On a codebase saturated with accidental complexity, business logic scattered across controllers, ORMs, bundle hooks, and admin configurations, AI assistance degrades fast. The model can't reason about what the code means because the code doesn't express meaning clearly. It produces generic suggestions, misses domain-specific invariants, and adds complexity instead of reducing it.

Accidental complexity doesn't just slow down your team. It degrades the AI tools that are supposed to help them. Clean architecture used to be a code quality argument. Now it's also an argument about whether your team can actually leverage the tools reshaping how software gets built.


The Honest Conclusion

Accidental complexity charges compound interest.
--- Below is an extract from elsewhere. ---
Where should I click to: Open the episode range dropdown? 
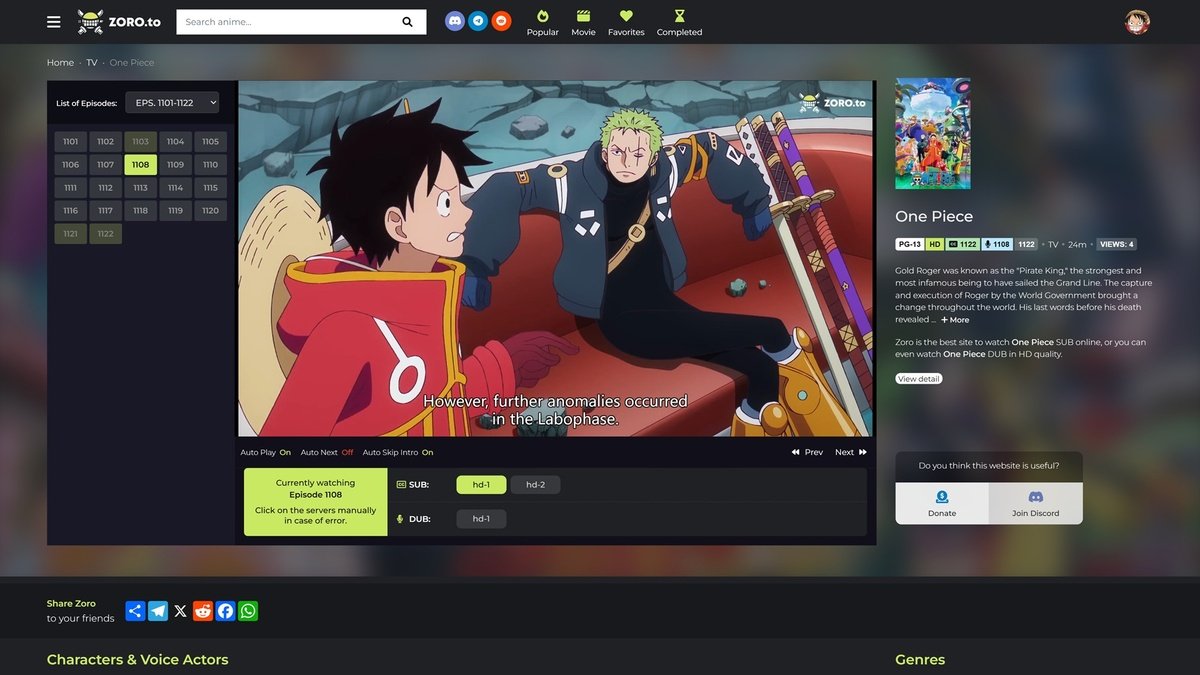coord(171,103)
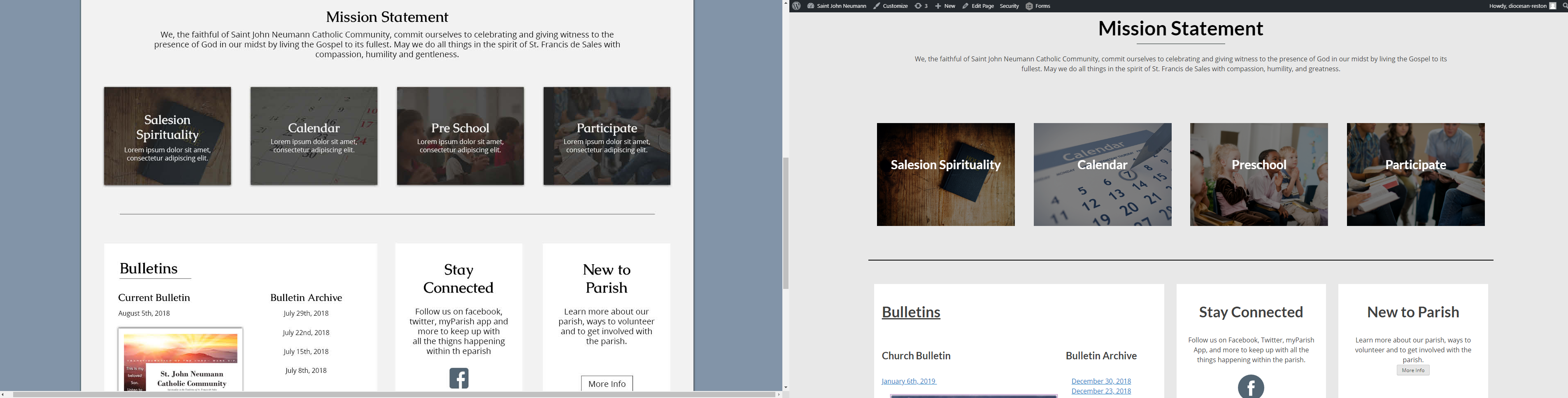Open the Howdy, diocesan-reston account menu
The width and height of the screenshot is (1568, 398).
coord(1517,6)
Every sprint spent navigating poorly-fitting abstractions is a sprint not spent on the domain problems that actually matter.

The fix isn't glamorous. Reach for native framework components before third-party bundles. Resist the tool that promises to do more until you're sure "more" is what you need. Draw explicit boundaries between your domain and your infrastructure, and hold them under pressure.

Slower in week one. Significantly faster in year two.

Brooks was writing about silver bullets. But the real point of the essay is quieter: there's no shortcut around the essential complexity of what you're building. The only question is how much accidental complexity you choose to carry alongside it.

Most teams carry far more than they realize.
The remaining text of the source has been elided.